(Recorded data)
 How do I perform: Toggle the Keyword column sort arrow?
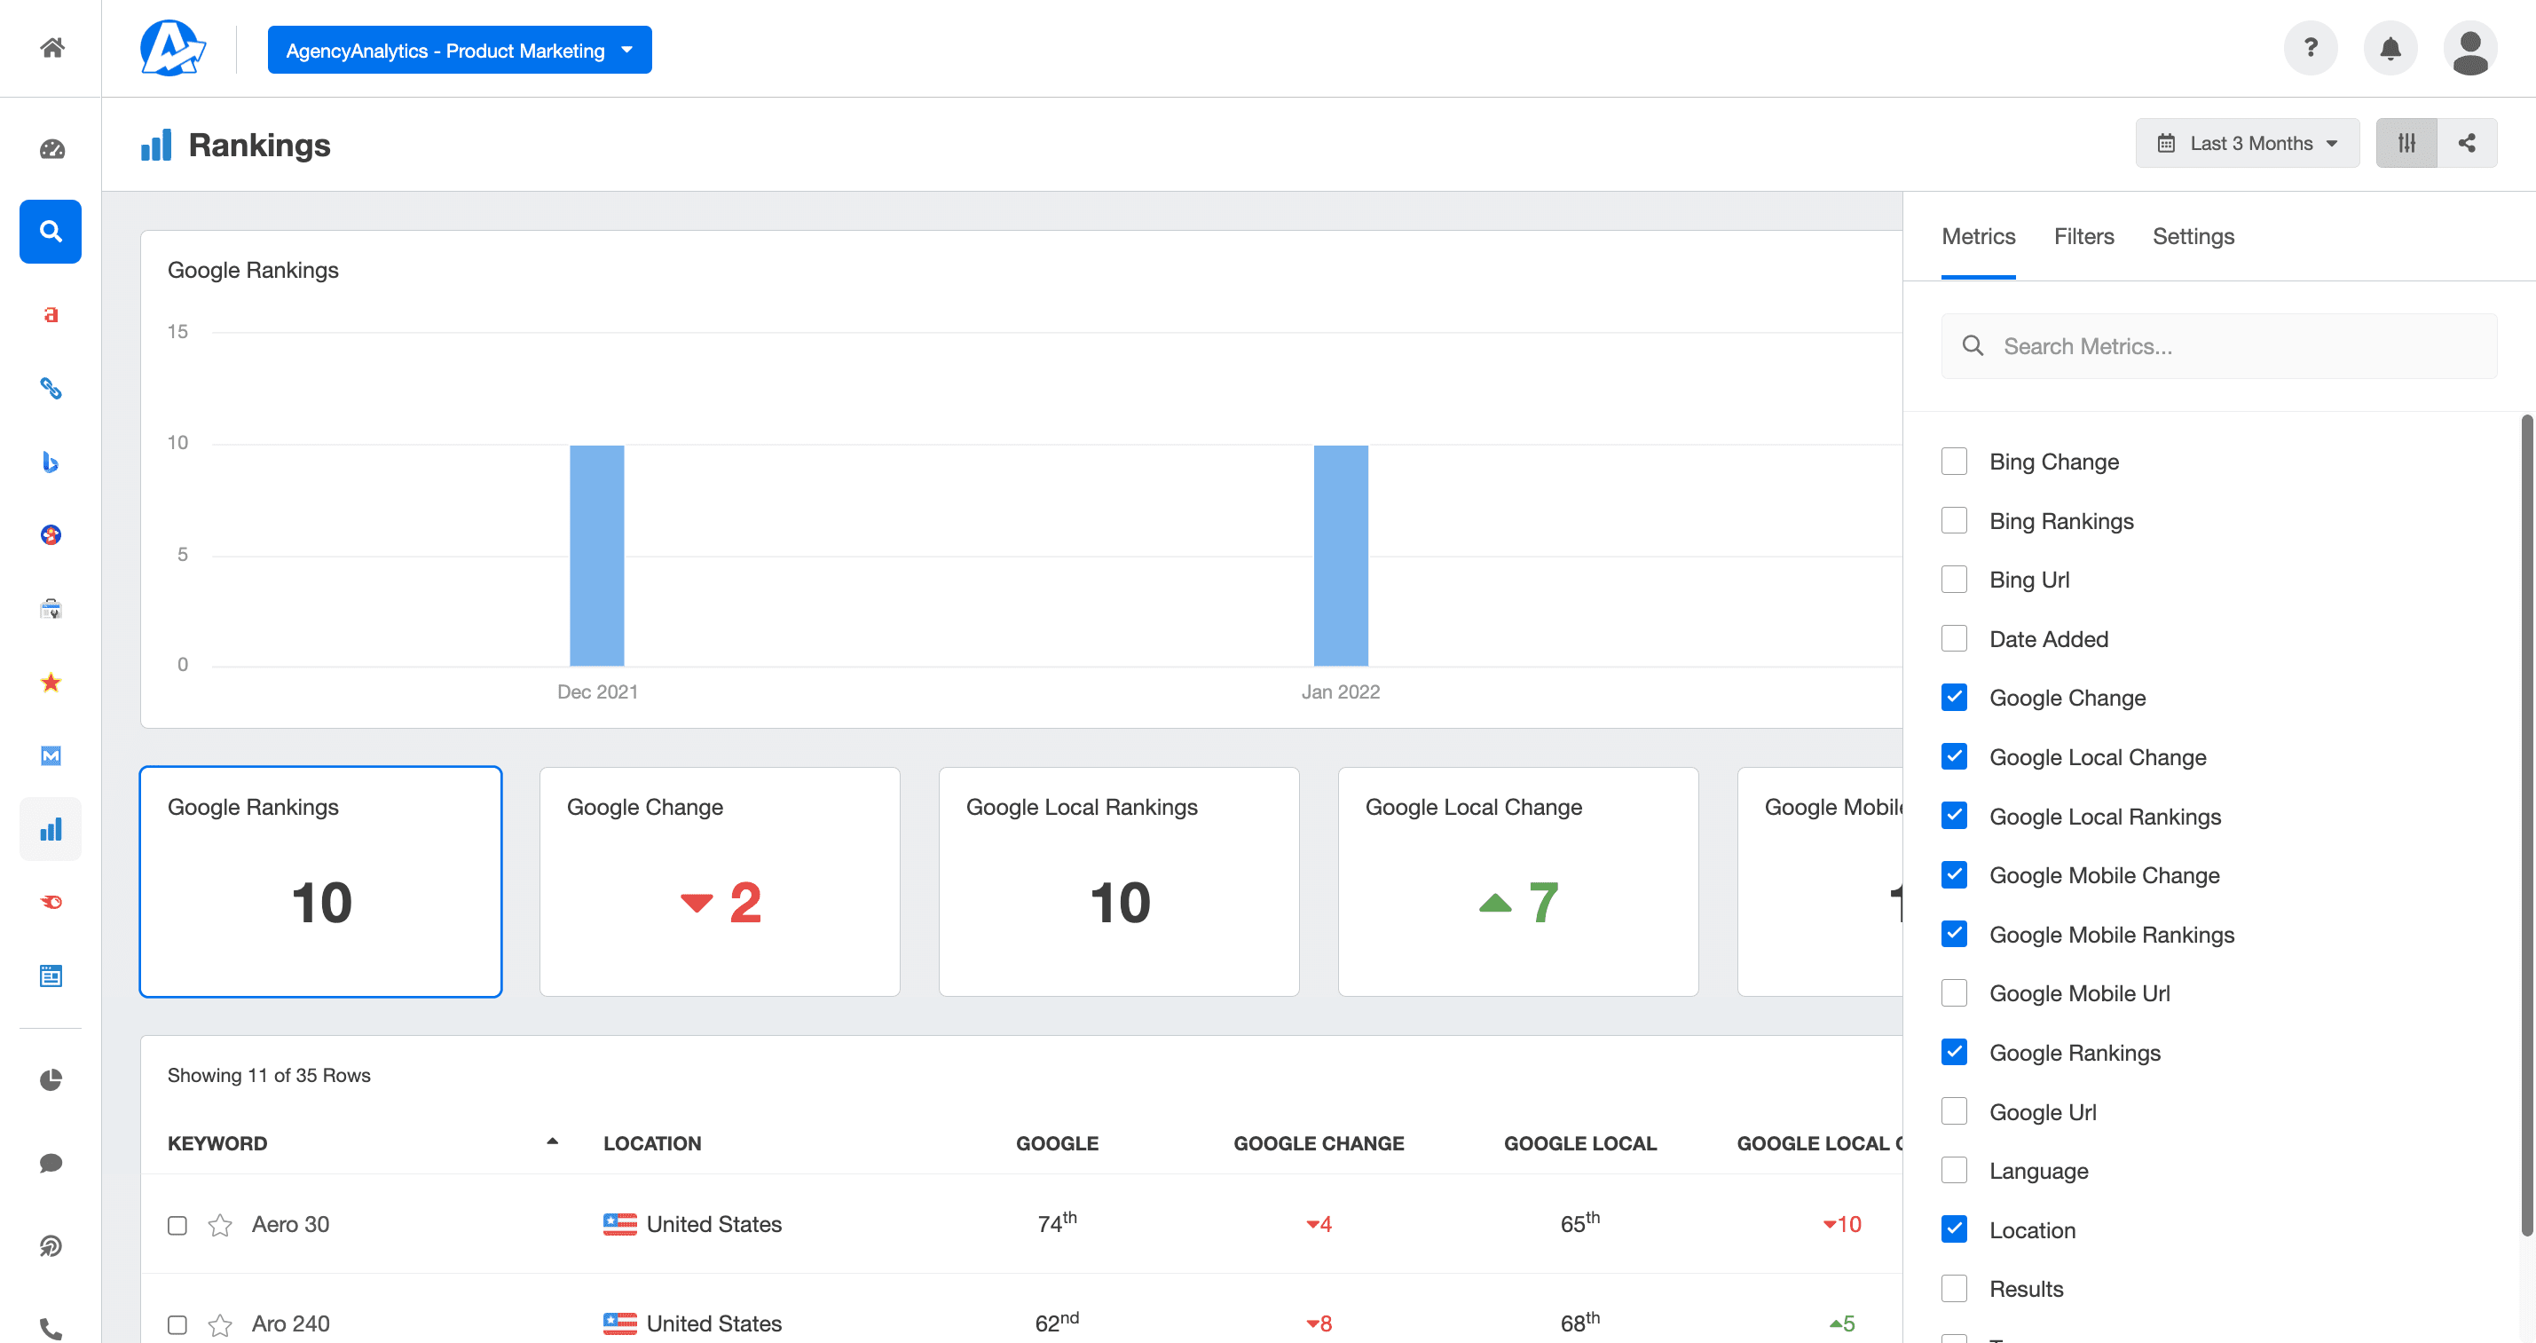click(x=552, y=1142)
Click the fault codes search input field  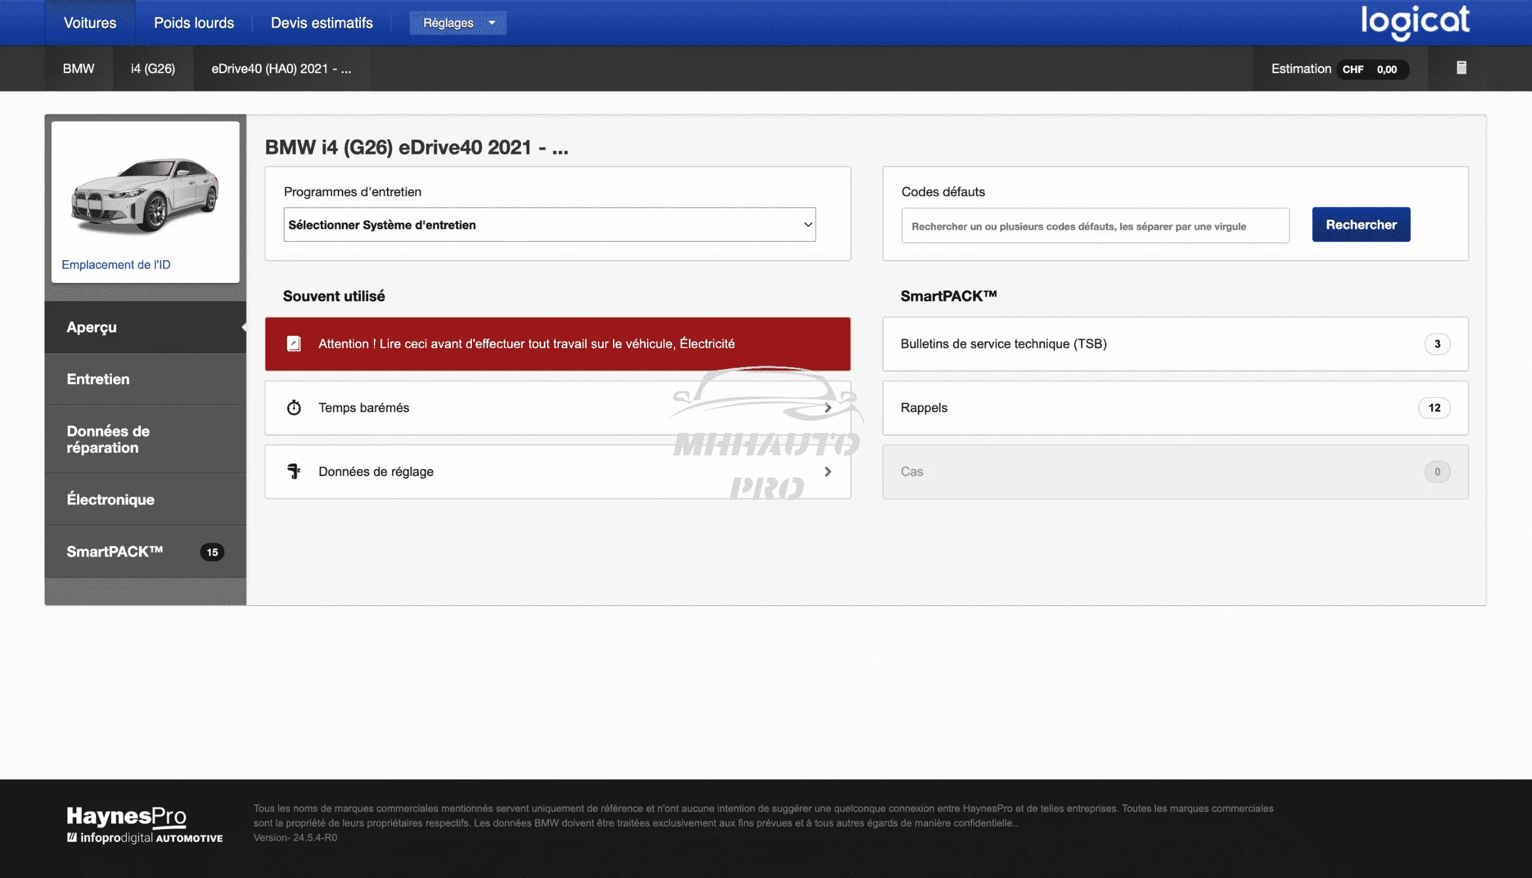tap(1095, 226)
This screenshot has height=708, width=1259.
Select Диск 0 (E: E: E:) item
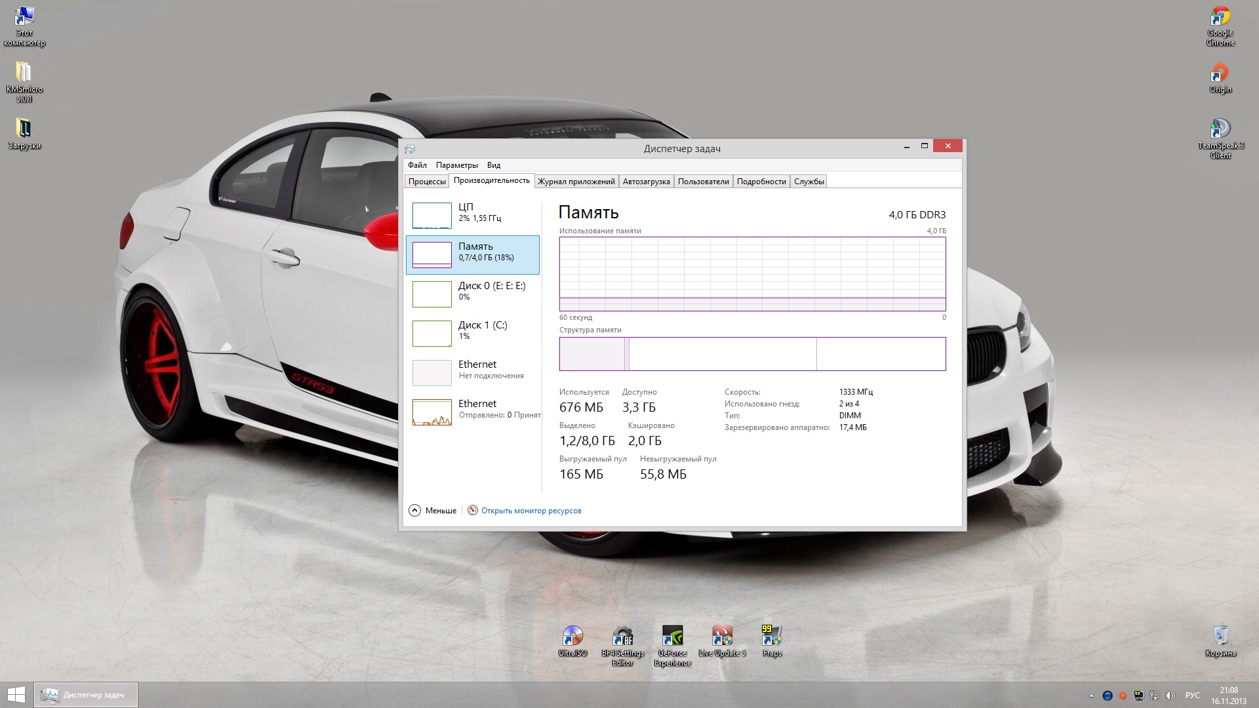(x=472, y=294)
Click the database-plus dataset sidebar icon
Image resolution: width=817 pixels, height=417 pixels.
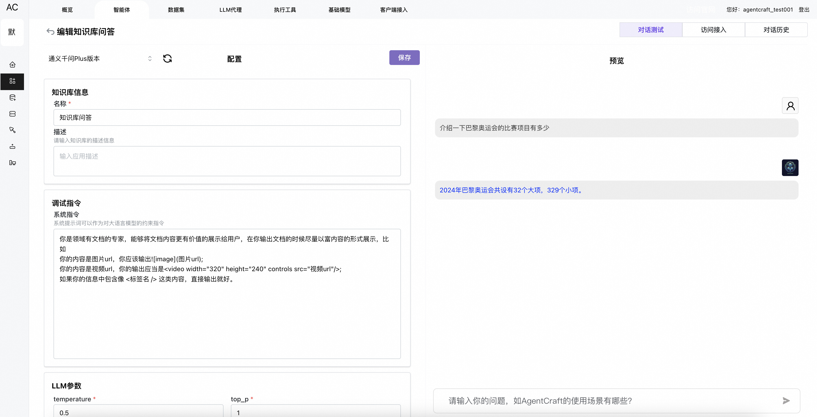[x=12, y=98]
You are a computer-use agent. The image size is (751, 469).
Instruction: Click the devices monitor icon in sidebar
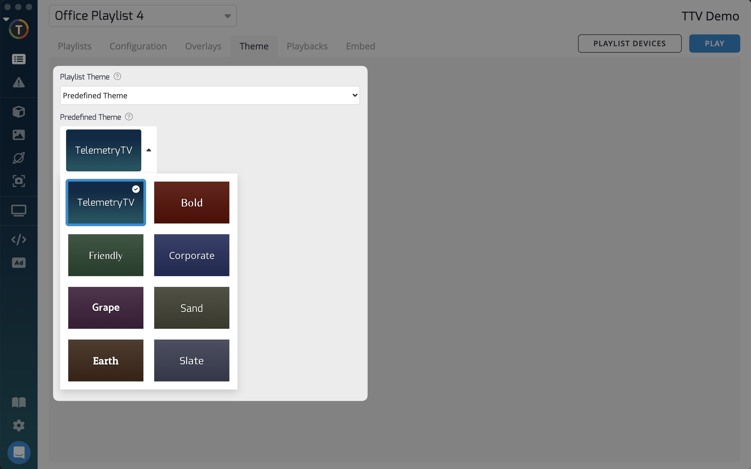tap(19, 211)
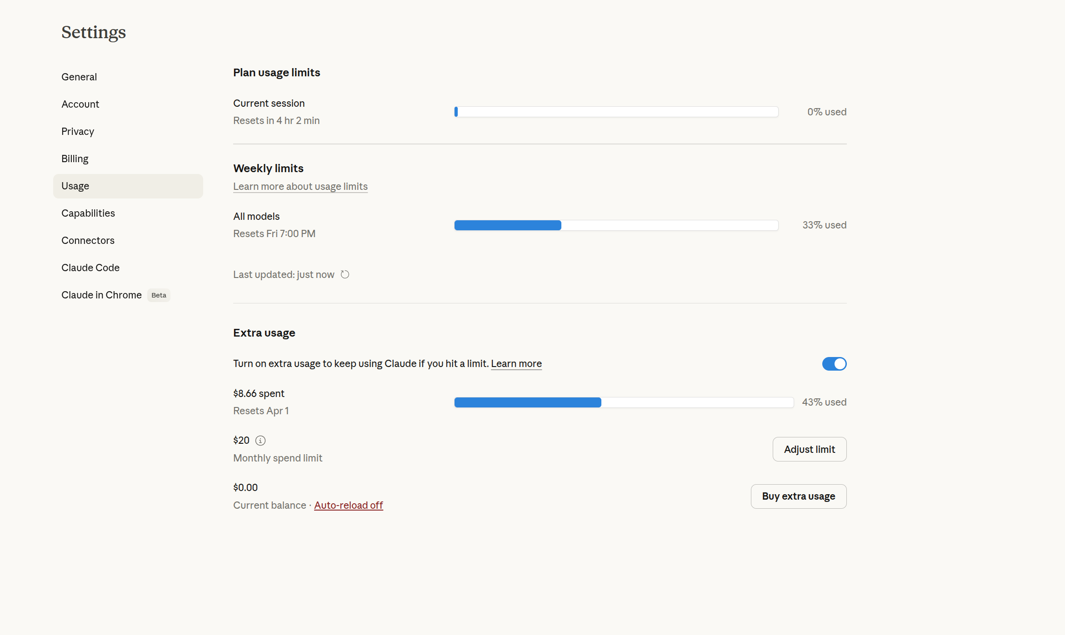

■ Assigned task ■
Return exactly the lines above, from the one with "This screenshot has height=708, width=1259." up to and including the one with "You are a computer-use", and include no pictures.

■ Exercise answer ■
This screenshot has height=708, width=1259.
Select Диск 0 (E: E: E:) item
(x=472, y=294)
Click the database-plus dataset sidebar icon
Image resolution: width=817 pixels, height=417 pixels.
[x=12, y=98]
You are a computer-use agent. The image size is (751, 469).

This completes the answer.